* **Work required**
Output, exactly and alone, the lines from the one containing "int (50, 142)" through the last line of the material below, both ends included.
▬▬▬▬▬▬▬▬▬▬
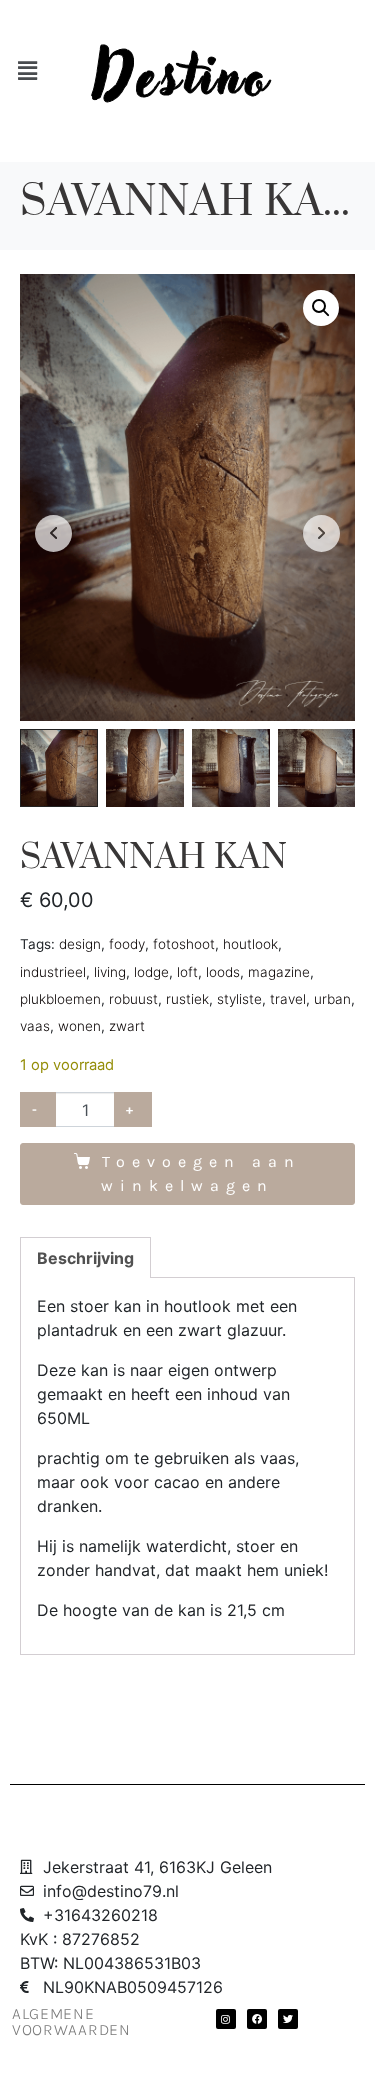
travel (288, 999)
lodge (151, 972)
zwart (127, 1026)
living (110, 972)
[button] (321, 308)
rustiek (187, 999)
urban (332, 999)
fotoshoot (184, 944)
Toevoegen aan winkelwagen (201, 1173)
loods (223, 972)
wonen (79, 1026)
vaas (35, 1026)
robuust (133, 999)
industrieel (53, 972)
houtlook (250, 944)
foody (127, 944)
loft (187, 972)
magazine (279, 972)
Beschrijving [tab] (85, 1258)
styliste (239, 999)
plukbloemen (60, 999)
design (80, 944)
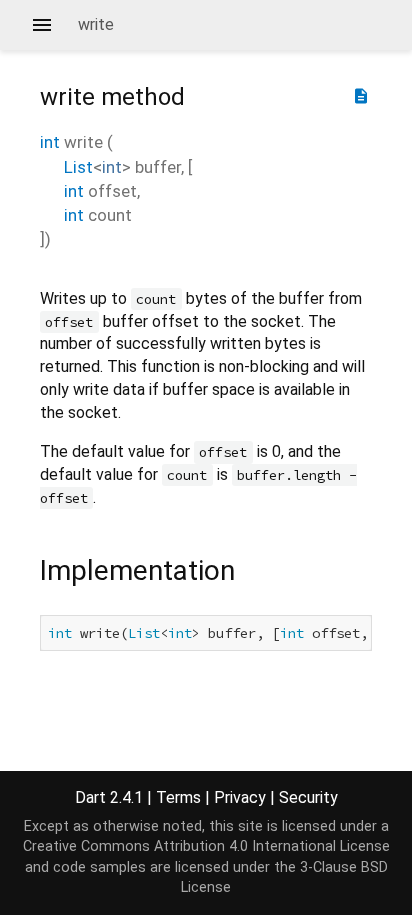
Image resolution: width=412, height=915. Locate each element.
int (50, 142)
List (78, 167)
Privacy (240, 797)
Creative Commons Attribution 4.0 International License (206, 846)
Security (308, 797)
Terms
▬▬▬▬▬▬▬▬▬▬
* **Answer to this problem**
int (50, 142)
List (78, 167)
Privacy (240, 797)
Creative Commons Attribution 4.0 International License (206, 846)
Security (308, 797)
Terms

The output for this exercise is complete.